Estella and Irache.
06.06.2008 - 30.06.2008 24 °C
Our next stop on the Camino was Estella-Lizzara, a town that came into being when in the 11th century the influx of pilgrims who started travelling to Santiago de Compostella via Camino Frances grew in large numbers. It is a beautiful place between mountains and plains of Navarra, which became a commercial hub because the Jews settled in this area and even today, strolling its narrow old streets, you will find traces of french and jewish influence, the Jewish Quarter, its flourishing commercial life, the weekly market which attracts many visitors.
The Hospitallers of St. John, created by Knights Templar, influenced the developments of many villages and hamlets where pilgrims were housed and comforted on their way to Santiago and one of the first hospitals was built in Estella and in nearby village of Irache.

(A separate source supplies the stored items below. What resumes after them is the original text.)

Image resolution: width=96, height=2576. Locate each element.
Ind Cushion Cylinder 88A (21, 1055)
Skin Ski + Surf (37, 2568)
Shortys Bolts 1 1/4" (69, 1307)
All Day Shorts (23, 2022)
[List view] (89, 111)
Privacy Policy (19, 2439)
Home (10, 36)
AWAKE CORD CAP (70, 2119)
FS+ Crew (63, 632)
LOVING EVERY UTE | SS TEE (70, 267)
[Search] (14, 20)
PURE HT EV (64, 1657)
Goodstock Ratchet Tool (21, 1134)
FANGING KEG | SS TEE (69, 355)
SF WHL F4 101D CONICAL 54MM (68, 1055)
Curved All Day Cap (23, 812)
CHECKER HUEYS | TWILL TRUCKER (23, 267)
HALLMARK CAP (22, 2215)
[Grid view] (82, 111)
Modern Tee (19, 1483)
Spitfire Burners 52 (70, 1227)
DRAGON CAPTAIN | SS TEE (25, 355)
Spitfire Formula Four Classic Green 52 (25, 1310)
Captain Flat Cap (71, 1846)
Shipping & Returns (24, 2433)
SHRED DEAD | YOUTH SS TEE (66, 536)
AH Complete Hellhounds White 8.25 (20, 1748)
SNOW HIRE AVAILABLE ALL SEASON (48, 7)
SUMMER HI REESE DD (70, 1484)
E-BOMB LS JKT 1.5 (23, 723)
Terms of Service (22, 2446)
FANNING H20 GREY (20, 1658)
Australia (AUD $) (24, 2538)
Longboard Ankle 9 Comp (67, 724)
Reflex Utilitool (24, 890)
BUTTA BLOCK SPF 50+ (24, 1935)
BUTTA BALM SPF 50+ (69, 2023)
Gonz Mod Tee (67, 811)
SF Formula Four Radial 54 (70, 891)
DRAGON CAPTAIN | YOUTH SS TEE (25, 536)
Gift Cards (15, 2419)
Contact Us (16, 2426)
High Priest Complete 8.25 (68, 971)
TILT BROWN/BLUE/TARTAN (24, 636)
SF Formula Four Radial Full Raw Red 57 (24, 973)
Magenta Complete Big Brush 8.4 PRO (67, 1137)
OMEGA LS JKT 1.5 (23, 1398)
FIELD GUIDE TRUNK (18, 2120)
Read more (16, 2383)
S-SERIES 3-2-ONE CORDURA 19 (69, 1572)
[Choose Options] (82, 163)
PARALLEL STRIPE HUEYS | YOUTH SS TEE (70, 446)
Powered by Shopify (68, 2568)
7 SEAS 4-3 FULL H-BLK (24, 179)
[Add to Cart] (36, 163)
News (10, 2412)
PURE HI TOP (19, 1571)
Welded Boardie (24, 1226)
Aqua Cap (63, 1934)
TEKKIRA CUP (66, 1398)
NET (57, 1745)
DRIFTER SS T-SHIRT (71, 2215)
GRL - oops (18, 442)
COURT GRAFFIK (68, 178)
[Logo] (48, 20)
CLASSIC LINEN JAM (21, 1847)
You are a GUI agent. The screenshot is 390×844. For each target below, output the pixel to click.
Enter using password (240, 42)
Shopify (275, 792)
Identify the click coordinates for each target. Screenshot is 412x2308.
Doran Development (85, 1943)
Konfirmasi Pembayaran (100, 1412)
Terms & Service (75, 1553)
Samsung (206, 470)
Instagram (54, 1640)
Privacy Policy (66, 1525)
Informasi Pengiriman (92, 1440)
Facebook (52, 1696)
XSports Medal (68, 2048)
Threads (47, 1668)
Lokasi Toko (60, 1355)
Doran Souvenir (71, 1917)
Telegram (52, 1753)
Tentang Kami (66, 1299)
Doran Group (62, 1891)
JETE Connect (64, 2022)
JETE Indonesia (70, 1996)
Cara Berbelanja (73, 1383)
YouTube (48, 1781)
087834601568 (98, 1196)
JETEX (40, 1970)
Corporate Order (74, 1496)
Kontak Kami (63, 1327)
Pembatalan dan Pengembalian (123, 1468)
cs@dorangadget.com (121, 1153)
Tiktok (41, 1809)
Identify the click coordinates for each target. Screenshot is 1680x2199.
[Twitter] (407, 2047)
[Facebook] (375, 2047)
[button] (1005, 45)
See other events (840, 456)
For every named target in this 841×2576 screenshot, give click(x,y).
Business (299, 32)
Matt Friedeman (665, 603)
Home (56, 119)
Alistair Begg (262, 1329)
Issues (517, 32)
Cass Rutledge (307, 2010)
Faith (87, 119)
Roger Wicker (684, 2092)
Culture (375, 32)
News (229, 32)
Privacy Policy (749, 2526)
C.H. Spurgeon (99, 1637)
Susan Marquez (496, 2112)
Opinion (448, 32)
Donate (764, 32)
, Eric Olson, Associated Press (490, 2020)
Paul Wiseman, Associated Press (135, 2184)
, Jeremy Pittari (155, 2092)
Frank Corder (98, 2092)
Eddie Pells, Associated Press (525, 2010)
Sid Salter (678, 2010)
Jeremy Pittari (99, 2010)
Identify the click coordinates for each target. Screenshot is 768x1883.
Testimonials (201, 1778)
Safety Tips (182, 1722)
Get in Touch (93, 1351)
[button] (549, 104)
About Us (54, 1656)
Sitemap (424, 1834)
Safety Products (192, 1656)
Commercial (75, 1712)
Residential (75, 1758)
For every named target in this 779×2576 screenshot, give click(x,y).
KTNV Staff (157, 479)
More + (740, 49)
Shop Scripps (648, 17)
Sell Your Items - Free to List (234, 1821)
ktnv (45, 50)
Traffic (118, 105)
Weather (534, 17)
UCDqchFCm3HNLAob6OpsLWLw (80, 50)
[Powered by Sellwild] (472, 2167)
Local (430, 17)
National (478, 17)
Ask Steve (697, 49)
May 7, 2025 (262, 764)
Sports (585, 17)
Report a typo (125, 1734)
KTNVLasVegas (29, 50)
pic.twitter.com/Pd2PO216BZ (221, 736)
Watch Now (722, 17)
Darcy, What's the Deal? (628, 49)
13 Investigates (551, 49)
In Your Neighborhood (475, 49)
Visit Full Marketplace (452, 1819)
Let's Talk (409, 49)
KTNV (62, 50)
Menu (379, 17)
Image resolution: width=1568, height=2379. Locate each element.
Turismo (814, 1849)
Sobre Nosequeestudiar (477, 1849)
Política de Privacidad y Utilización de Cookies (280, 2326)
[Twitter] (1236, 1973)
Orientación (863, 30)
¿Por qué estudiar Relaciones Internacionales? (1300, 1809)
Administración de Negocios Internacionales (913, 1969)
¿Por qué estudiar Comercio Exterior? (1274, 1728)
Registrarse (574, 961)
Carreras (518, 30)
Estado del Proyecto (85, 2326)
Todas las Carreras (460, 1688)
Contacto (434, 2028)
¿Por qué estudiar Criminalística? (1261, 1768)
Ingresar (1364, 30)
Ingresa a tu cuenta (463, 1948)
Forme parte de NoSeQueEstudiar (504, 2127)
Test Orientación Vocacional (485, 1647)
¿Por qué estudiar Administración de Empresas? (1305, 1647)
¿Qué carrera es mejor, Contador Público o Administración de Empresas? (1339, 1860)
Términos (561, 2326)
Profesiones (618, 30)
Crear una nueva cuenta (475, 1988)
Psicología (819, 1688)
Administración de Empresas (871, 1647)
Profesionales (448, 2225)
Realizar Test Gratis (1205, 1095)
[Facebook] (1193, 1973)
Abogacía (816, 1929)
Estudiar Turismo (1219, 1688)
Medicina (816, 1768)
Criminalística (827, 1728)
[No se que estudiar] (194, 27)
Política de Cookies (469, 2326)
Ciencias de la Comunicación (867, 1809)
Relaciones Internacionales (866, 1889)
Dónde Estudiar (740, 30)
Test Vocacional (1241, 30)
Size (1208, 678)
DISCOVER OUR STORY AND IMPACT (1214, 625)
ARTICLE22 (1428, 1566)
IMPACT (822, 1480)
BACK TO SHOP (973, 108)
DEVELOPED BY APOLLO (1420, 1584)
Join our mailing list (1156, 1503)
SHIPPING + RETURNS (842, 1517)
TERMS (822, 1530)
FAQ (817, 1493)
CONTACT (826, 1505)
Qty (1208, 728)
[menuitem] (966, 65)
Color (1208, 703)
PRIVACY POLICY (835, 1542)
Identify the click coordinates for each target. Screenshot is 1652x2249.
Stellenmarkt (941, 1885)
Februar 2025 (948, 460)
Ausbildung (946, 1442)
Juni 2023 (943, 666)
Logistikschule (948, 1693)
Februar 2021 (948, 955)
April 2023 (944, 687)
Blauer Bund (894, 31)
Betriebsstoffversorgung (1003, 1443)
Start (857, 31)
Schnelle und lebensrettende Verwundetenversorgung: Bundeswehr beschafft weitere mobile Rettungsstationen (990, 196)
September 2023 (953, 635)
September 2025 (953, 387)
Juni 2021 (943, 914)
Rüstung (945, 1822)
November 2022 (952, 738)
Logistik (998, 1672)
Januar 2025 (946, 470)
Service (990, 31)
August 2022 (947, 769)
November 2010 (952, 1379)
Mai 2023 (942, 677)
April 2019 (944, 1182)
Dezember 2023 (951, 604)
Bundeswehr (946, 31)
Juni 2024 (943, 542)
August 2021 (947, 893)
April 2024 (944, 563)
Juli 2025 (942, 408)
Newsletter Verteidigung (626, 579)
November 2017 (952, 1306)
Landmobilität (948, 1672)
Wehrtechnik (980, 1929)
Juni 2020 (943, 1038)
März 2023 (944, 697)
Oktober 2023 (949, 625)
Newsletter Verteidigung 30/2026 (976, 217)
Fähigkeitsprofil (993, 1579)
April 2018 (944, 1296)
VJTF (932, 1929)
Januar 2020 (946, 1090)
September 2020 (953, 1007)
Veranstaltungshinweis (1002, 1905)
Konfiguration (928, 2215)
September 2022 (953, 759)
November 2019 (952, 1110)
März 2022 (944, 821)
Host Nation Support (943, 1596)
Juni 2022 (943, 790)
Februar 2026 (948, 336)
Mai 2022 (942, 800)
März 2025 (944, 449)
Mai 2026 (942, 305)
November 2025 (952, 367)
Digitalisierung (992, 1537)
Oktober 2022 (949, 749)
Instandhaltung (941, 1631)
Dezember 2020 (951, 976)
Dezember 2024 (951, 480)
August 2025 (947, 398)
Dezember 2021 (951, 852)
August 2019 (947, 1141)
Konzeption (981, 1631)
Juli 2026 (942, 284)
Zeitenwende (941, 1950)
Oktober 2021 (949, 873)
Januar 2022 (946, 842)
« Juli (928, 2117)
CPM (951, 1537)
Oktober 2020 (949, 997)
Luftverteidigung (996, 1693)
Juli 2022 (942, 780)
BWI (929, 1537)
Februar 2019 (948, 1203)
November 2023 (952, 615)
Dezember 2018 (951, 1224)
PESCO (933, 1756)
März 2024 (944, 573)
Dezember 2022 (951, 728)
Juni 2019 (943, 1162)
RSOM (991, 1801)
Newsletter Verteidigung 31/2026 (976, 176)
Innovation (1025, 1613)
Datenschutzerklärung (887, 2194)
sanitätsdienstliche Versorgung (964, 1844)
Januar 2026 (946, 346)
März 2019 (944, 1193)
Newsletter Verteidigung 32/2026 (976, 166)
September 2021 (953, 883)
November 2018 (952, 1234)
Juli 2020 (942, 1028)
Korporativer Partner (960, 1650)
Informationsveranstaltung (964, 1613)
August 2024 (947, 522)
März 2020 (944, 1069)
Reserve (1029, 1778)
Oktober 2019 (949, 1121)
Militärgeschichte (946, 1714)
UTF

Estella-Lizzara is also famous for its bridges. River crossings were among the many challenges facing the medieval pilgrim, and bridges were constructed to make the river crossing more safer. Aymeric Picaud a 12th-century French scholar, monk and pilgrim, describes his experience on his pilgrimage to Santiago in his Iter pro peregrinis ad Compostellam, a practical guide book for pilgrims written in the mid-12th century. Dividing the journey in to 13 stages, Picaud describes relics and shrines, promoting some and trashing others as bogus, and includes colourful descriptions of the local inhabitants. The general message to pilgrims is that the further they travel, the more barbarous are the people they will encounter. Not a very encouraging message if his idea was to promote pilgrimage to Santiago.